August 20, 2017

Discover Repositioning Cruises

One-way sailings are perfect for those
who love to be on the ocean

By Rebecca Matheson Ortiz

Vacations Magazine: Discover Repositioning Cruises
Oceania Cruises
Longer voyages that spend more days at sea, repositioning itineraries can save you from the guilt trip I faced on my last cruise. The vacation was a blast: We were whisked across the Caribbean where we visited a wildlife preserve on the Honduran isle of Roatan and went scuba diving off the coast of Cozumel, Mexico.

However, each morning before leaving the ship at our fabulous ports of call, there was a part of me that wanted to linger on board to test my skills on the rock climbing wall, try new restaurants and lounge by the pool, drink in hand. I felt the old adage nagging at me: So much to do and so little time -- we wouldn't get to enjoy all the amenities during our weeklong trip. Repositioning cruises solve that problem.

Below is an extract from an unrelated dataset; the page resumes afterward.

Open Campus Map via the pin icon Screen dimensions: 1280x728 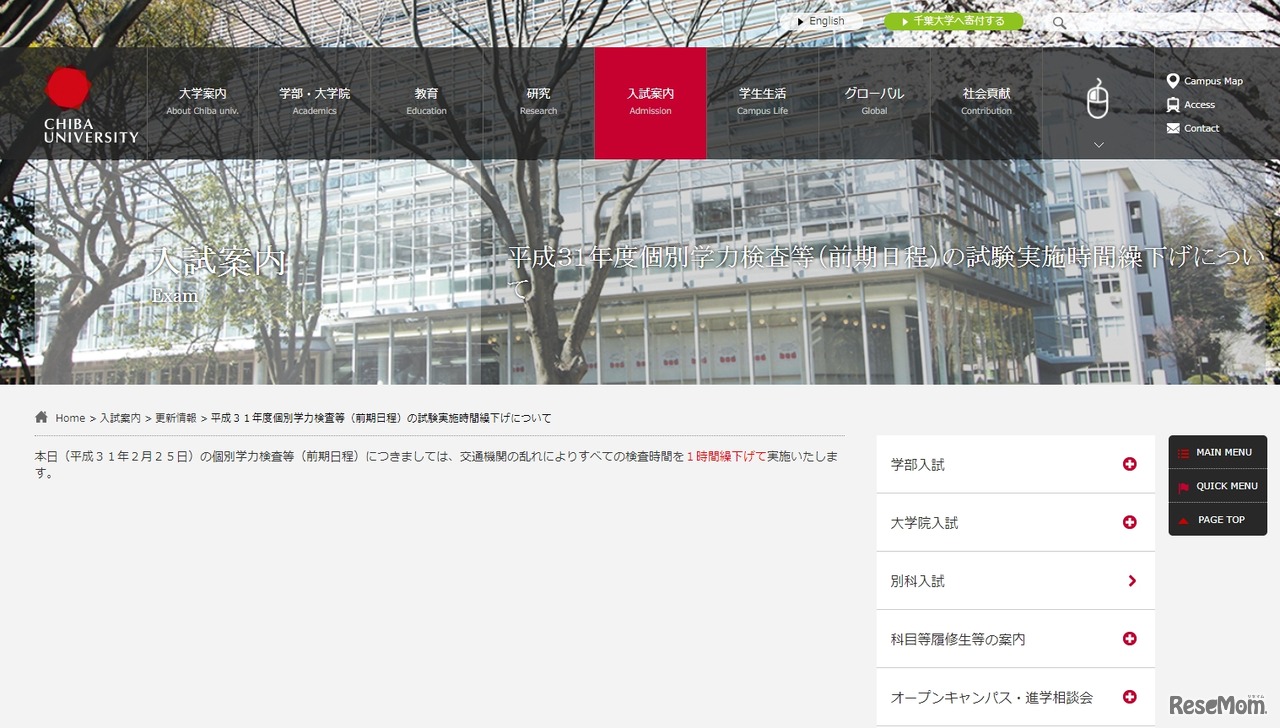click(x=1175, y=81)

What is a repositioning cruise? It's the journey a ship makes when it transitions to a new home port between sailing seasons. For instance, in the fall vessels migrate across the Atlantic Ocean from Europe to Florida embarkation ports, from which they'll begin tropical sailings that last through winter. The following spring, they make the trek back to Barcelona, Venice, Copenhagen and other European cities to start another period of Mediterranean or Baltic cruising.

Rather than letting them go empty, cruise lines offer attractive pricing to fill berths for one-way jaunts. These are laid-back journeys, and they appeal especially to travelers who love to be on the water and want to savor leisurely days where they can do as much -- or as little -- as they wish.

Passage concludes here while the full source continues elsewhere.